Le Groupe de Visegrád pourrait devenir le centre d’une Europe alternative et pourrait peut-être éventuellement inclure la Bulgarie, la Serbie, les Balkans et aussi l’Autriche. L’Autriche, avec sa ferme volonté de défendre sa neutralité et ses valeurs traditionnelles et souhaitant fortement contrôler l’immigration etc., est un candidat logique pour cette Europe alternative en train d’émerger. La Grèce qui n’est pas non plus satisfaite de l’UE, pourrait aussi la rejoindre et dans l’avenir, peut-être même l’Italie ou la Suisse. Le Groupe de Visegrád pourrait devenir le centre d’une réorganisation totale de l’ensemble de l’espace européen.

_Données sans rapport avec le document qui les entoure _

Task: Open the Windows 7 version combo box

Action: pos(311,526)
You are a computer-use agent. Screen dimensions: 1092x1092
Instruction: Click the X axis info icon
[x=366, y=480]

Je pense que la Russie pourrait jouer un rôle positif dans ce processus. Une telle Europe pourrait être une Europe neutre, ou peut-être une Europe finlandisée (rappelons nous, durant la Guerre froide, la Finlande a essayé d’être indépendante tant de Moscou que de Washington). Nous pouvons donc considérer ce Groupe de Visegrád dans le contexte du projet de Grande Europe orientale, qui pourrait être le pôle géopolitiquement neutre, idéologiquement traditionnel et politiquement conservateur de l’Europe. Ce processus se développera pas à pas, mais je pense qu’il apparaîtra dans un avenir pas trop lointain. Il y a de nombreux facteurs qui faciliteront l’accélération de ce projet. L’UE va forcément continuer la même politique d’immigration, faisant la promotion du transgénérisme, du transhumanisme, de la post-modernité etc. L’Allemagne va continuer à vouloir dominer économiquement toute l’Europe. Mais d’un autre côté, nous aurons également la montée en puissance de la souveraineté géopolitique de la Russie. Tout cela donnera un caractère de plus grande urgence au développement d’une nouvelle alternative.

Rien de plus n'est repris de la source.